La France « libérée » ne pourra recouvrer ni son indépendance ni sa souveraineté.

De Gaulle n'est autorisé à prendre pied en France que huit jours après le débarquement du 6 juin 1944.

Mais la France alors se soulève, payant cher le prix de cet élan (le Vercors, les Glières, tant d'autres combats et tant d'autres villes où sont exécutés des otages : pendus de Tulle, population massacrée d'Oradour-sur-Glane, etc.).

De Gaulle, le 6 juin, a lancé : « C'est la bataille de France, c'est la bataille de la France », et, replaçant ce moment dans la trajectoire nationale, il ajoute : « Derrière le nuage si lourd de notre sang et de nos larmes, voici que reparaît le soleil de notre grandeur ! »

Paris s'insurge le 19 août 1944.

Acte symbolique majeur : « Paris outragé, Paris martyrisé, mais Paris libéré, libéré par lui-même avec le concours des armées de la France. »

La population a dressé des barricades – tradition des journées révolutionnaires.

Les combats sont sévères (3 000 tués, 7 000 blessés). Les chars de la 2e division blindée du général Leclerc – de Gaulle a dû arracher au commandement allié l'autorisation d'avancer vers Paris – et la démoralisation allemande permettent, le 25 août, d'obtenir la reddition de l'occupant.

Forces françaises de l'intérieur et Forces françaises libres sont donc associées dans cette « insurrection » victorieuse.

Les millions de Parisiens rassemblés le 26 août de l'Arc de triomphe à Notre-Dame, qui acclament de Gaulle, expriment l'âme de la France, lavée de la souillure de la défaite et des compromissions comme si elle voulait faire oublier ses lâchetés, sa passivité, son attentisme.

Ainsi le passé héroïque de Paris et de la nation est-il ressuscité par ces journées de combats.

« L'histoire ramassée dans ces pierres et dans ces places, dit de Gaulle, on dirait qu'elle nous sourit. »

Un témoin ajoute que de Gaulle, ce jour-là, semblait « sorti de la tapisserie de Bayeux ».

Quatre années noires, commencées en mai 1940, s'achèvent en ce mois d'août 1944.

Elles ont condensé dans toutes leurs oppositions, et même leurs haines, les tendances contradictoires de l'histoire de la France. Chaque Français, engagé dans les combats de ces années-là, les a vécus comme la continuation d'autres affrontements enfouis dans le tréfonds de la nation.

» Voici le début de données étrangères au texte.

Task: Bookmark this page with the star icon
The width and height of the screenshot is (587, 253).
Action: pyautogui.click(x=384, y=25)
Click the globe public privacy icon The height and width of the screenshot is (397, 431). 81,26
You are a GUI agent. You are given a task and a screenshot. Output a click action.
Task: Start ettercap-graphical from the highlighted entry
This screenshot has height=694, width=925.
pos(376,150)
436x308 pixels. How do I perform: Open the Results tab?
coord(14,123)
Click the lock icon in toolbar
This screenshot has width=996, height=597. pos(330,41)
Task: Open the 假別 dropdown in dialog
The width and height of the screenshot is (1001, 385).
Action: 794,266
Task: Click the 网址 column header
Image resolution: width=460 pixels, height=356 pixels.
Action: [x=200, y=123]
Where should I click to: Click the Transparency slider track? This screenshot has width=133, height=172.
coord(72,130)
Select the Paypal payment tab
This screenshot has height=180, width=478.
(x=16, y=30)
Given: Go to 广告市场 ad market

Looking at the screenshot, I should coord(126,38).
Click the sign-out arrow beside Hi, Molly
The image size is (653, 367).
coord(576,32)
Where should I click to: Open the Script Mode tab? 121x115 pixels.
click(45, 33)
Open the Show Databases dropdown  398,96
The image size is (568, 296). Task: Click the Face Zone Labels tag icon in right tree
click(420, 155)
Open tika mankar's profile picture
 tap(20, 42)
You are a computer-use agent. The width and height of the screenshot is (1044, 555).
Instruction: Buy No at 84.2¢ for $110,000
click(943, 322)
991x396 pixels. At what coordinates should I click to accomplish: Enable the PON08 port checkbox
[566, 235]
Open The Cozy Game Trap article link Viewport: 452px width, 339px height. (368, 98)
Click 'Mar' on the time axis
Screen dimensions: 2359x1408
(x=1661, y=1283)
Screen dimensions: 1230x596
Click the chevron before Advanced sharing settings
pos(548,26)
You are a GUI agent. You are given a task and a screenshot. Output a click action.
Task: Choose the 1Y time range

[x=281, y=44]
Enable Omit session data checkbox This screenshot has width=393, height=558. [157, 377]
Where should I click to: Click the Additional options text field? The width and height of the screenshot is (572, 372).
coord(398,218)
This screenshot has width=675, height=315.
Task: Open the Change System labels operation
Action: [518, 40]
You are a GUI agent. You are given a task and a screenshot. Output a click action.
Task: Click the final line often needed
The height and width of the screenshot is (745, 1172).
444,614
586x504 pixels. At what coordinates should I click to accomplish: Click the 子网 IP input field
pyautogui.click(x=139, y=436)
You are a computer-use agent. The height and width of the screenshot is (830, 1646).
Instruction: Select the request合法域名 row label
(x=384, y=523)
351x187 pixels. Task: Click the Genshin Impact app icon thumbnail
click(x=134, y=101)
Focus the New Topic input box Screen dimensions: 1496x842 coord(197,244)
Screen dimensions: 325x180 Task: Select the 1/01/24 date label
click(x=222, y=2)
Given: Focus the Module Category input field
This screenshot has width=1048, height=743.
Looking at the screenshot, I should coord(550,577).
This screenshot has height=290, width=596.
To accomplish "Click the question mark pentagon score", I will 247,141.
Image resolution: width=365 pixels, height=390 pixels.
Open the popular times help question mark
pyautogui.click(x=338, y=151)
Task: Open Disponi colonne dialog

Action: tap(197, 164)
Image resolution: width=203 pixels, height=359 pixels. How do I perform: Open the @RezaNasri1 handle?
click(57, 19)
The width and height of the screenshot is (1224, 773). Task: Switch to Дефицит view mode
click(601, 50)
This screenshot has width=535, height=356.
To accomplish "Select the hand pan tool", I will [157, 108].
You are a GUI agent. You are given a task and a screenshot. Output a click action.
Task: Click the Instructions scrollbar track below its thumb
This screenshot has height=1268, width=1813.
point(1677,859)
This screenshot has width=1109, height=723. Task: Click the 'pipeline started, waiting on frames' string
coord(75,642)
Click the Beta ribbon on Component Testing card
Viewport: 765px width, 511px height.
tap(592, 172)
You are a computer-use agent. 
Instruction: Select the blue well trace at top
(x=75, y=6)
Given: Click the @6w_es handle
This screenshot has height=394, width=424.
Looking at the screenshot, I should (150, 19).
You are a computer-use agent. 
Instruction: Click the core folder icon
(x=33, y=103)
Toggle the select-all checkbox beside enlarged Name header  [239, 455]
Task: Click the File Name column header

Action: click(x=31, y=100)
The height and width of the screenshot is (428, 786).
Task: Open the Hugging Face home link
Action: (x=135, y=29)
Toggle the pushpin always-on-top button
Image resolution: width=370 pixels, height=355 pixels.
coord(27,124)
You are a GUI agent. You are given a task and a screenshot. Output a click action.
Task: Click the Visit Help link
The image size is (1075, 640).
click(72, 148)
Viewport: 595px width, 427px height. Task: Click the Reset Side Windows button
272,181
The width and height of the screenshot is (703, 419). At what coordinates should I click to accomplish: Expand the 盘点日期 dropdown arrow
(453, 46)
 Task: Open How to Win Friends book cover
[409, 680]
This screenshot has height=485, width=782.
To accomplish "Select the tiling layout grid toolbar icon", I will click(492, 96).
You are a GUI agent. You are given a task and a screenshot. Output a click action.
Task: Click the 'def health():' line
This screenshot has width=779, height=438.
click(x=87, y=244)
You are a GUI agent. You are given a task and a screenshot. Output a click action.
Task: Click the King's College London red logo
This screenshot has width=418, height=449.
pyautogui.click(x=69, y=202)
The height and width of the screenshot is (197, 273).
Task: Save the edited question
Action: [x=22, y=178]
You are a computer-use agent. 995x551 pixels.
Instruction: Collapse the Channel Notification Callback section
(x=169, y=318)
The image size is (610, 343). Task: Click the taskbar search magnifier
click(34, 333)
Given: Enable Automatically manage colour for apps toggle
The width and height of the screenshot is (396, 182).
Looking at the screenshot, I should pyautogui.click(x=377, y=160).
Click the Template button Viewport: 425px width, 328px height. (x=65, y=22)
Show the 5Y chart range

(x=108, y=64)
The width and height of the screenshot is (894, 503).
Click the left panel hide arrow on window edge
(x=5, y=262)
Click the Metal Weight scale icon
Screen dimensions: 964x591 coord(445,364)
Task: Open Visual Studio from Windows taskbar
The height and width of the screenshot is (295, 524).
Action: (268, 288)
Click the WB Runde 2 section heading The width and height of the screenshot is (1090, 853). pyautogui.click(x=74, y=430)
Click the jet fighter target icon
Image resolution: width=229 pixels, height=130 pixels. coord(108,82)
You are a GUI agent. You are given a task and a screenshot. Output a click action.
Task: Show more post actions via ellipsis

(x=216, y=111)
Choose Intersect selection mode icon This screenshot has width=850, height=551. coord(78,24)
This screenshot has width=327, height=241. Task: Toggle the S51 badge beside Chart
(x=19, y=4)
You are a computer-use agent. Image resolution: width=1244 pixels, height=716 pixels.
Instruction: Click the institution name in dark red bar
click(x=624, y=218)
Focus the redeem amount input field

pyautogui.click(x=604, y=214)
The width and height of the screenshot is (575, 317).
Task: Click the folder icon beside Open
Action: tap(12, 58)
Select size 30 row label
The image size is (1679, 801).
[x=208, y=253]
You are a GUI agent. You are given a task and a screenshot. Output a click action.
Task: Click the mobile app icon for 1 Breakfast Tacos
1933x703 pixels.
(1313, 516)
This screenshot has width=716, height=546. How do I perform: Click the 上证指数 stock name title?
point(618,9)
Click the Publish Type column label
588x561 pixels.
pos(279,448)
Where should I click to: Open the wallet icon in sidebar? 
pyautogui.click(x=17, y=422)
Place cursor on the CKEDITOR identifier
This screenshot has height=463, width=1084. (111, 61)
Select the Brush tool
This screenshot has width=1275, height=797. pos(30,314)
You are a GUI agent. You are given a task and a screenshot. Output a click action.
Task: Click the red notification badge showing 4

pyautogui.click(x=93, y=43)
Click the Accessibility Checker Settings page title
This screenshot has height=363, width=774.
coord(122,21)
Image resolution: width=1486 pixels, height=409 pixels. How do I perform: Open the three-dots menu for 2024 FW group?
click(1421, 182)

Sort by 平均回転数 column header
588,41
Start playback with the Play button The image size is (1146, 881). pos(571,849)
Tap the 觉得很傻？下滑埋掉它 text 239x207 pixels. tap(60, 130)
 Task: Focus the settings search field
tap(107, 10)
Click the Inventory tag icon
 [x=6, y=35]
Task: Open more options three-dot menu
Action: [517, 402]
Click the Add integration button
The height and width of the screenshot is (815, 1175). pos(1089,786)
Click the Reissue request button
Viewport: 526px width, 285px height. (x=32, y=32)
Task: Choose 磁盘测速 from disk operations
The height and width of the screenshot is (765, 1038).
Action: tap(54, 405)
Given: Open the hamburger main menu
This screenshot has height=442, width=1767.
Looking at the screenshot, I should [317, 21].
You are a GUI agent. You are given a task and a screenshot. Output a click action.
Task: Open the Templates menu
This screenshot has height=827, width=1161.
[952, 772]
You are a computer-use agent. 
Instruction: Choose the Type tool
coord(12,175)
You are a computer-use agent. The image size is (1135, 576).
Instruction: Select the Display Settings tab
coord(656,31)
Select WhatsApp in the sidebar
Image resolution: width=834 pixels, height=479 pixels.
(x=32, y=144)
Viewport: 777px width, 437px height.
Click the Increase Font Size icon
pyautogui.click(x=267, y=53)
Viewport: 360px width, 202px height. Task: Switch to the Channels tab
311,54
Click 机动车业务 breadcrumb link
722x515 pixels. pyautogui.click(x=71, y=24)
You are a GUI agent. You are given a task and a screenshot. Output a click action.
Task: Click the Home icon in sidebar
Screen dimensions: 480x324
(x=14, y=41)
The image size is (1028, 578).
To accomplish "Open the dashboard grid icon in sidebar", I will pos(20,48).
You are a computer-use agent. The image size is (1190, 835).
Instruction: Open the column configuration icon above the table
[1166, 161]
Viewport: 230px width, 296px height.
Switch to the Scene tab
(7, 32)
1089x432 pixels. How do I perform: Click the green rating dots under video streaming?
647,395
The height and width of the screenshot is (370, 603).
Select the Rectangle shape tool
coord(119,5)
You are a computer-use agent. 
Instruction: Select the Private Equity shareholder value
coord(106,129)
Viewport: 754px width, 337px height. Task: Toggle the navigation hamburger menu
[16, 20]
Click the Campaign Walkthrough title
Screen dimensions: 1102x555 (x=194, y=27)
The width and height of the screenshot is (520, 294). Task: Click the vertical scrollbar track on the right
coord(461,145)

La Révolution nationale aura été une tentative, à l'occasion de la défaite, de revenir sur les choix que la nation avait faits avec Voltaire, puis la Révolution française. Il s'agissait de retrouver la « tradition » en l'adaptant aux circonstances du xxe siècle, en s'inspirant de Salazar, le dictateur portugais, de Franco et de Mussolini plus que de Hitler.

Mais c'était nier le cours majeur de l'histoire nationale, la spécificité de la France.

Et aussi la singularité de De Gaulle, homme de tradition, mais ouverte, celle-ci, et unifiant toute la nation, ne la divisant pas.

C'est parce que ce choix et ce projet correspondent à l'âme de la France qu'ils s'imposent en août 1944.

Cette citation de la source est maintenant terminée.